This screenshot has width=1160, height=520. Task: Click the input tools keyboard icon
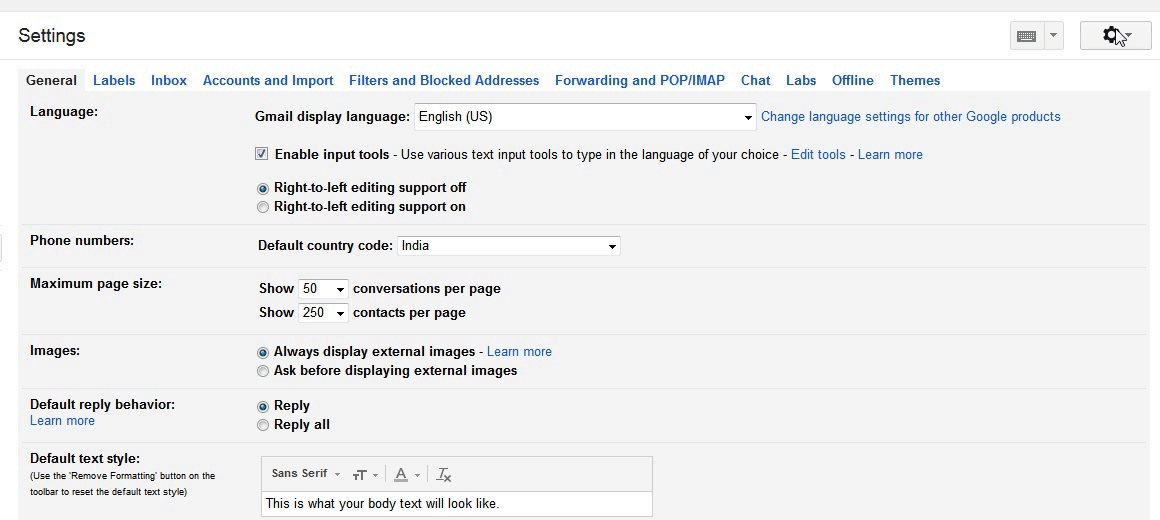(1026, 36)
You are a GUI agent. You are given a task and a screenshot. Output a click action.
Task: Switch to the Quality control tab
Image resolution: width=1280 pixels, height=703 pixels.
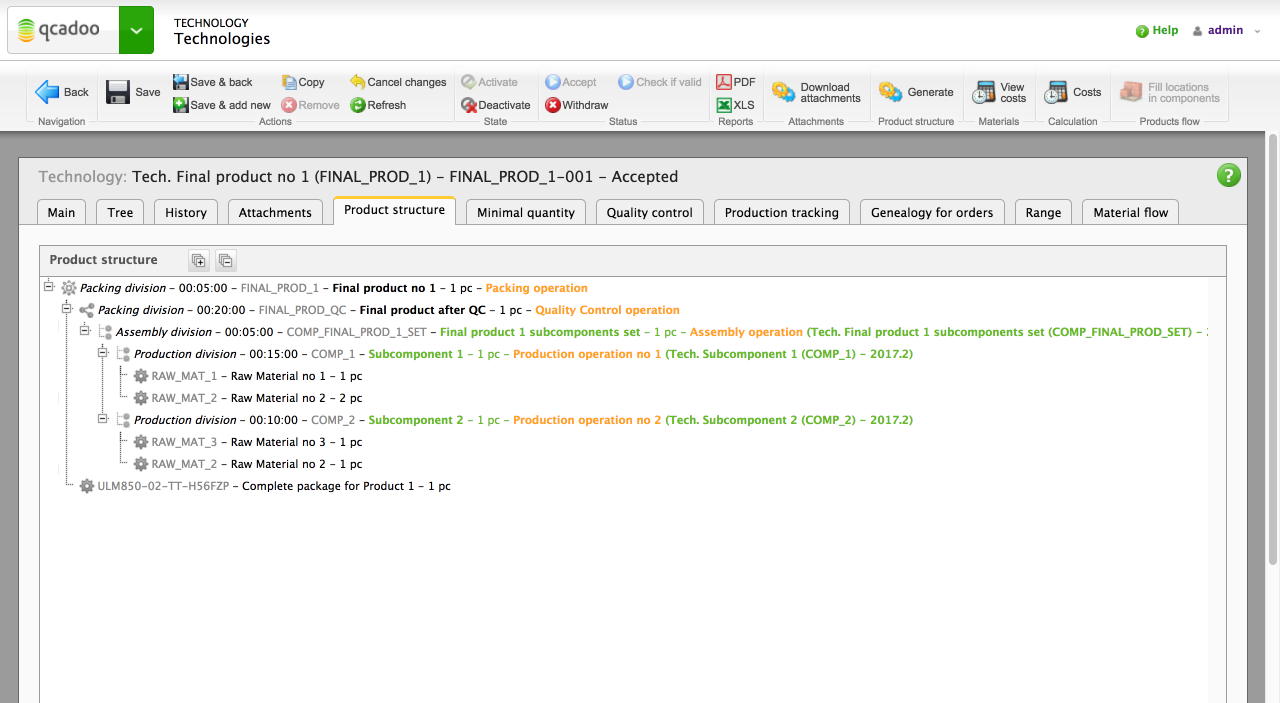tap(649, 212)
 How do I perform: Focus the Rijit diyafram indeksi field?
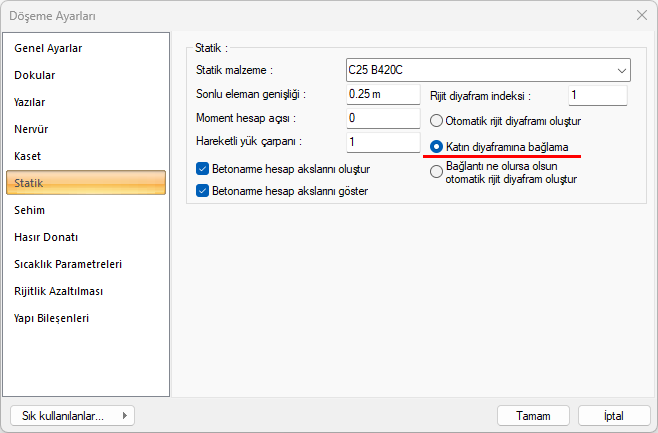[597, 96]
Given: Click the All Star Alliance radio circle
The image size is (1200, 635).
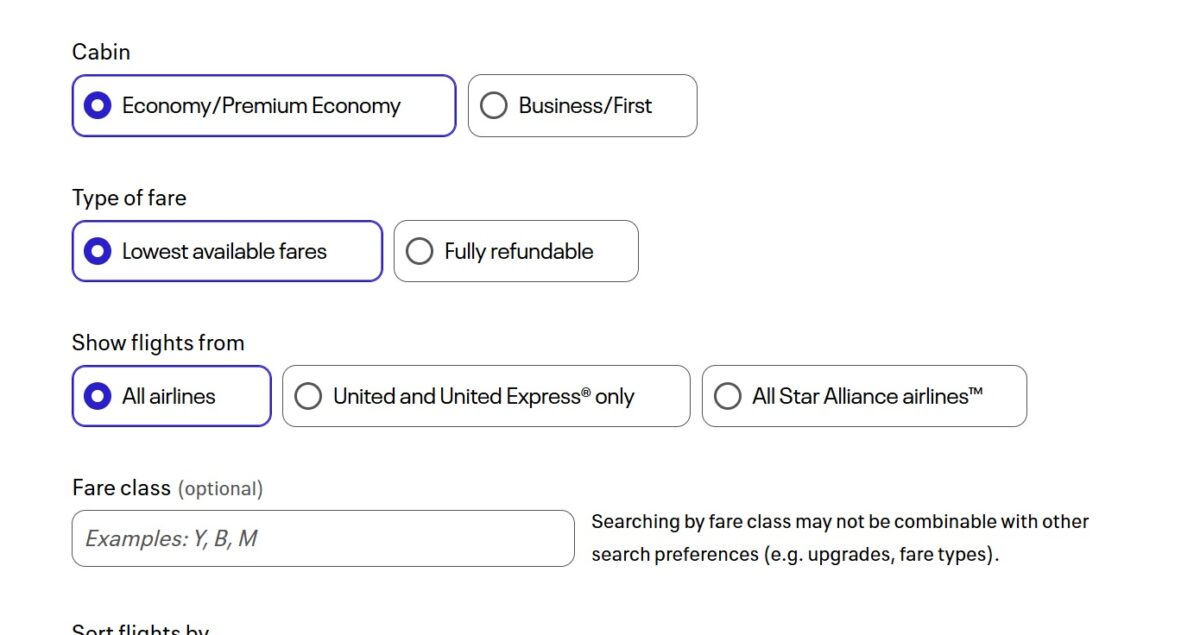Looking at the screenshot, I should coord(727,396).

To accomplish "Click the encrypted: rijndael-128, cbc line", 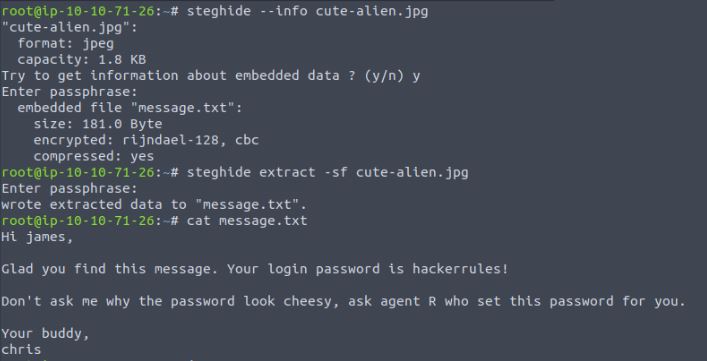I will pyautogui.click(x=146, y=140).
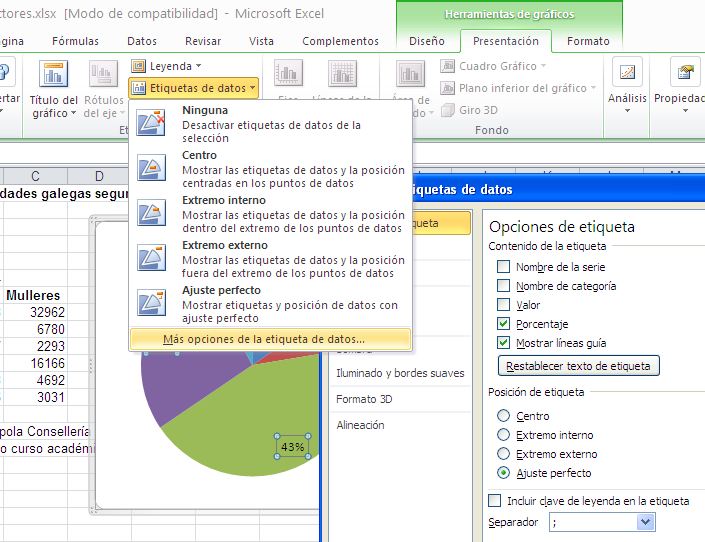Choose the Centro data label icon
Image resolution: width=705 pixels, height=542 pixels.
coord(152,168)
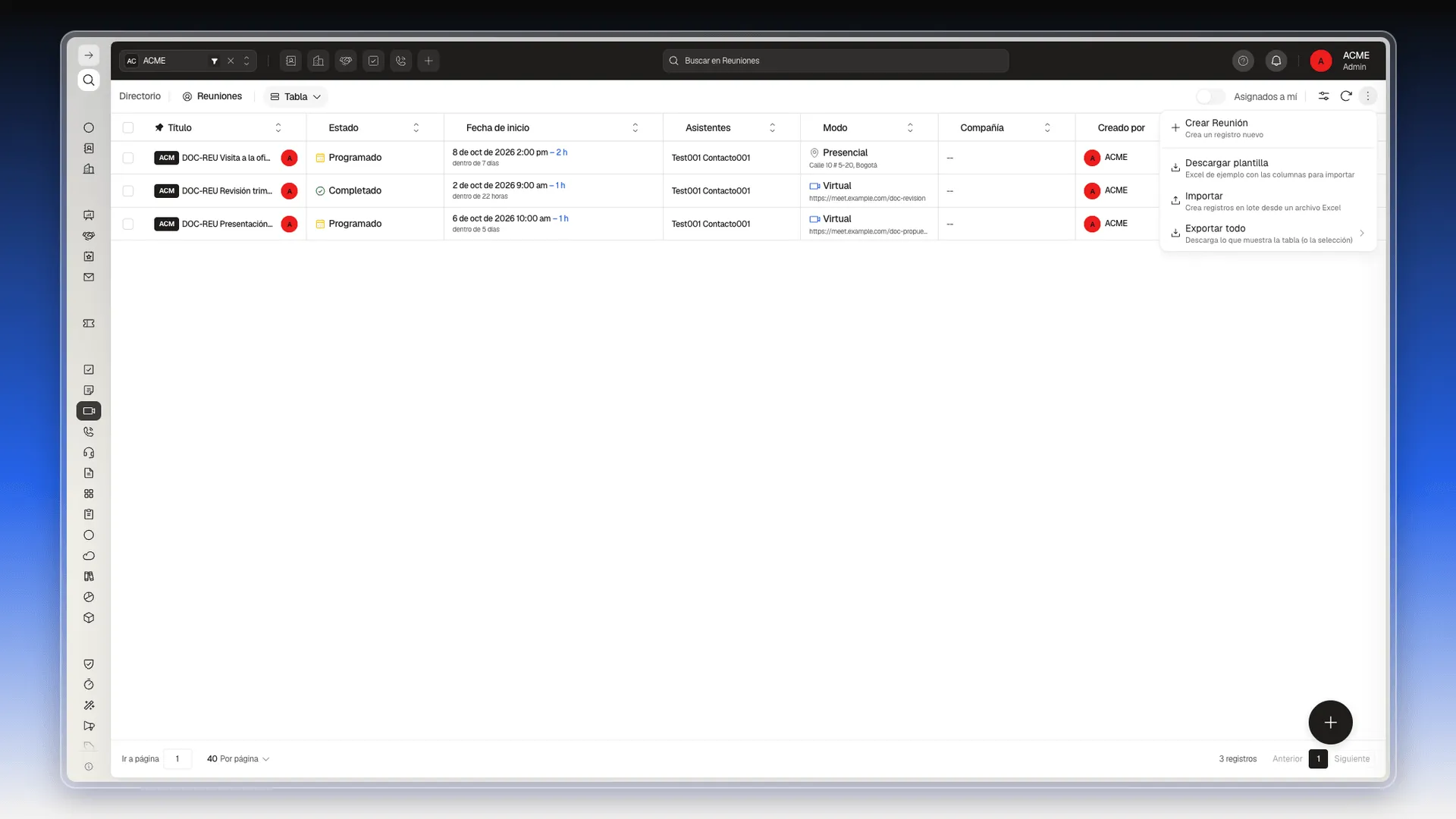Select the meetings video camera sidebar icon
The width and height of the screenshot is (1456, 819).
(x=89, y=411)
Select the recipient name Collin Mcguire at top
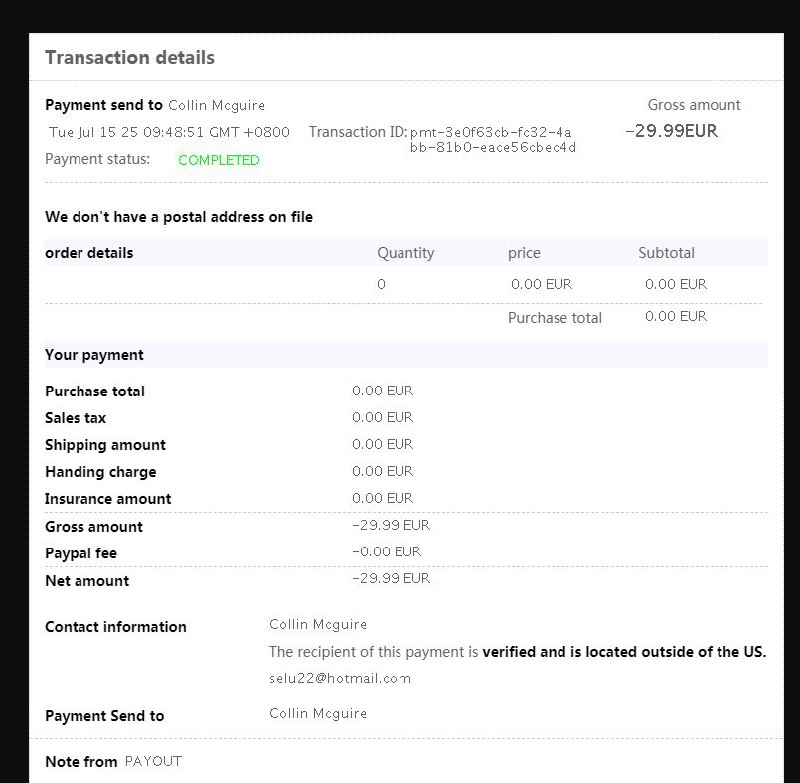The image size is (800, 783). 216,106
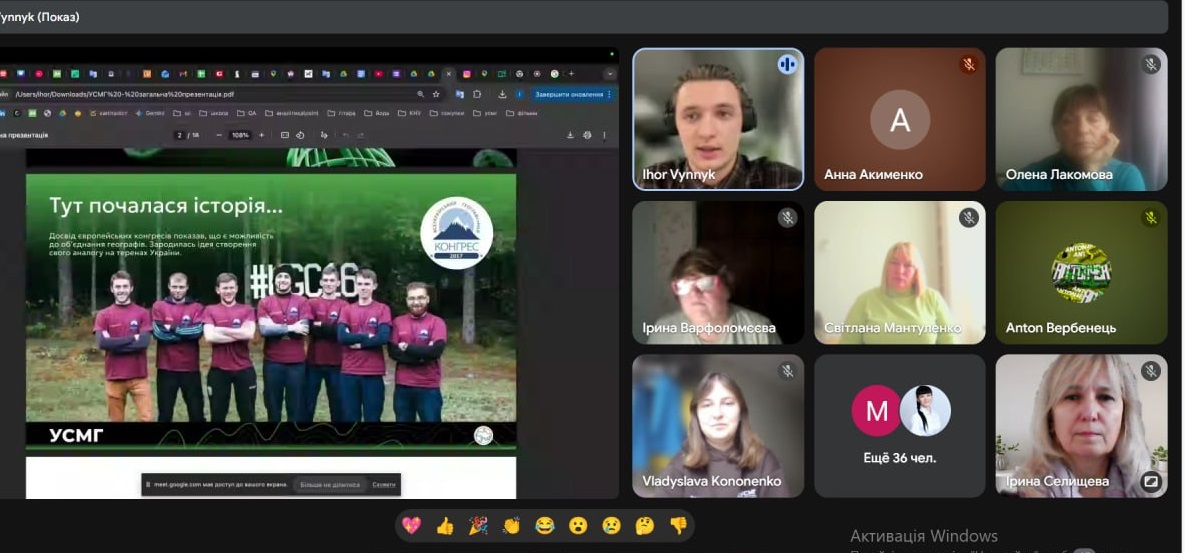Click muted mic icon on Анна Акименко tile
The height and width of the screenshot is (553, 1185).
(968, 65)
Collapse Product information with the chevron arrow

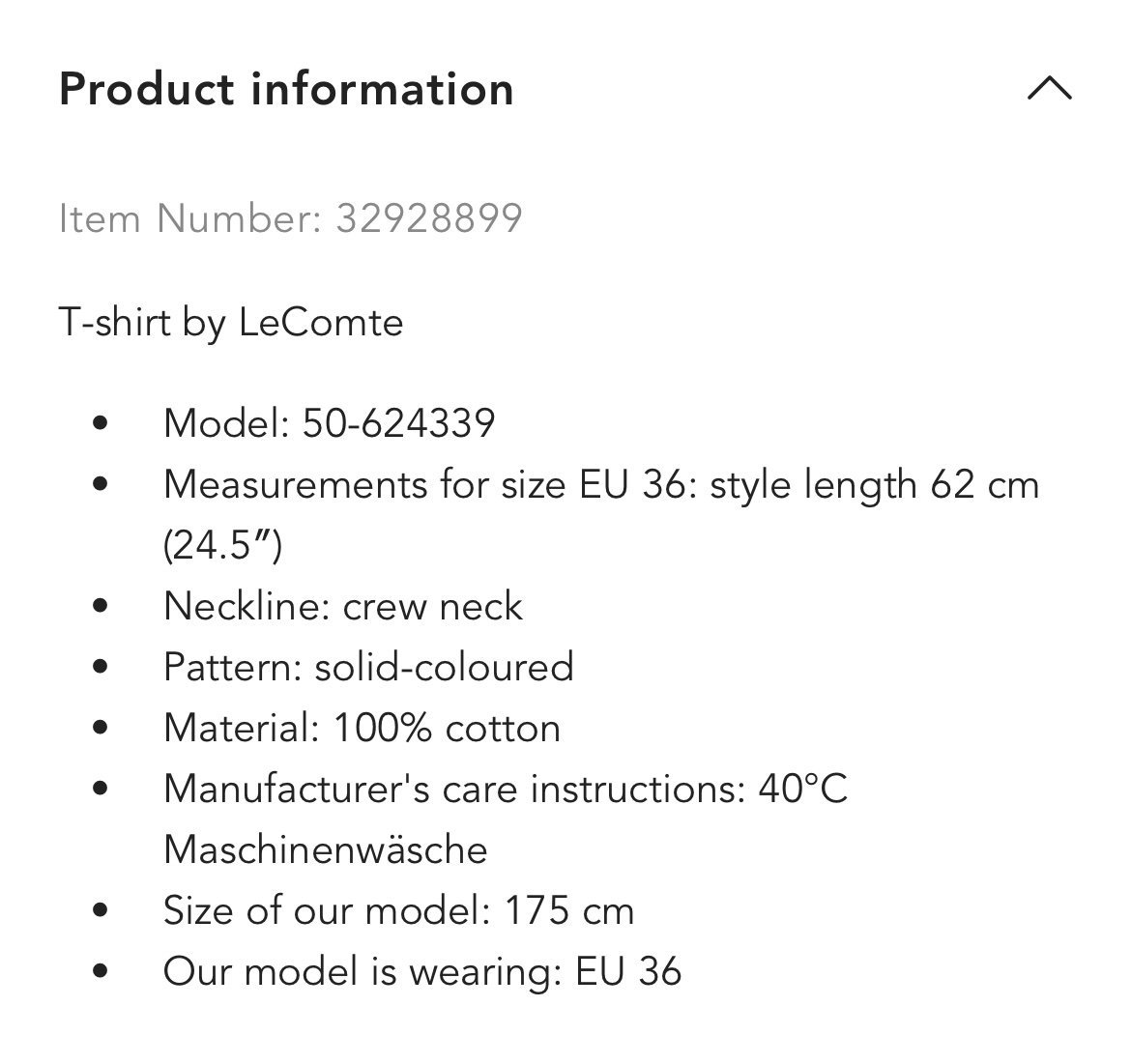tap(1050, 89)
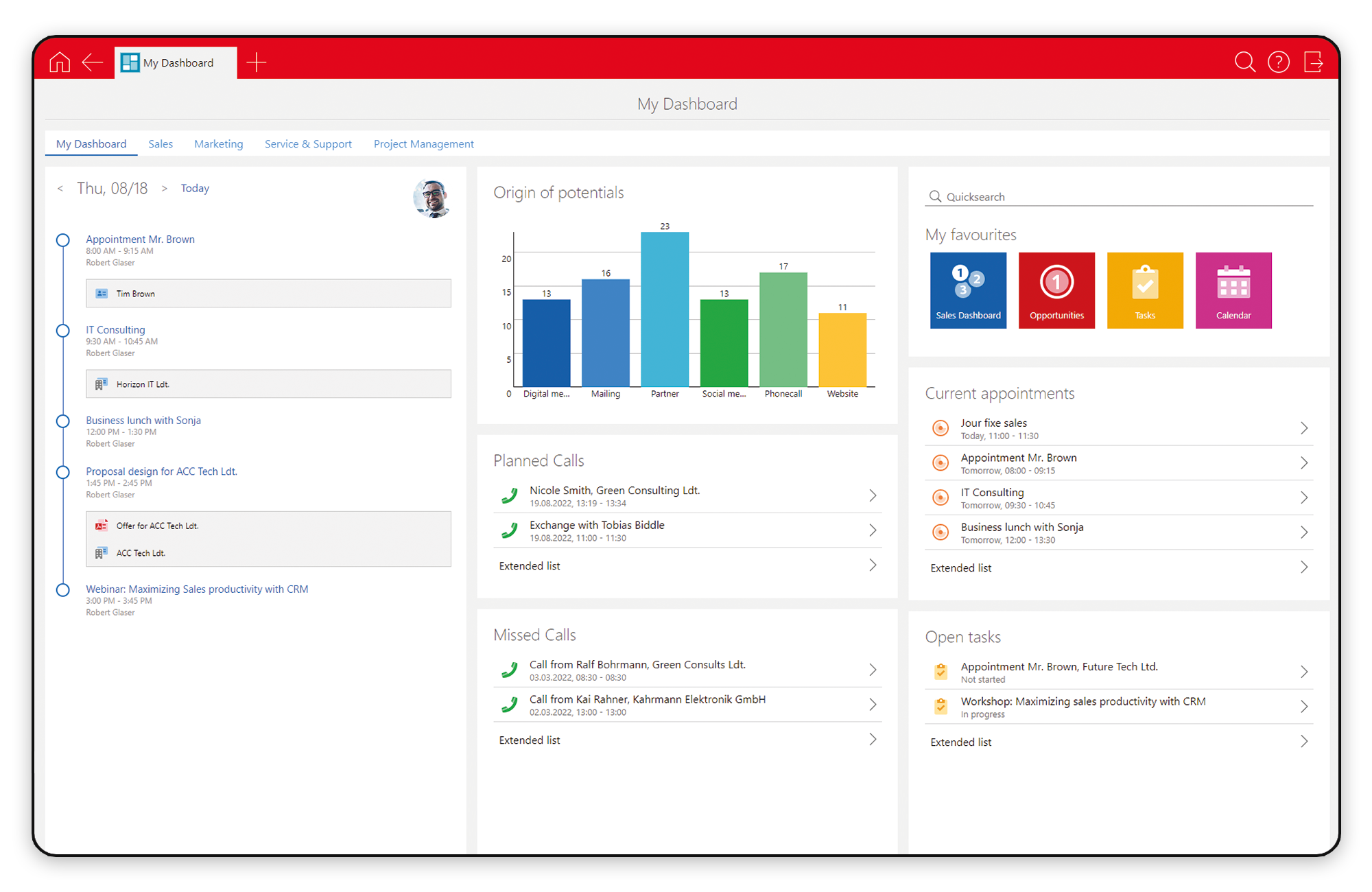Click the back arrow in header
The image size is (1372, 892).
[93, 62]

Exercise description: Exact repetition is the task: every line from the start of the data to the line with "Given: Click the", inclusive, and none after it, pictures omitted.

Solution:
This screenshot has width=1160, height=520. Task: Click the input tools keyboard icon
(1026, 36)
You are a GUI agent. You are given a task and a screenshot. Output a click action.
Task: Switch to the Quality control tab
Image resolution: width=1280 pixels, height=703 pixels.
tap(649, 212)
 How do I perform: Focus the Rijit diyafram indeksi field?
[597, 96]
Given: Click the All Star Alliance radio circle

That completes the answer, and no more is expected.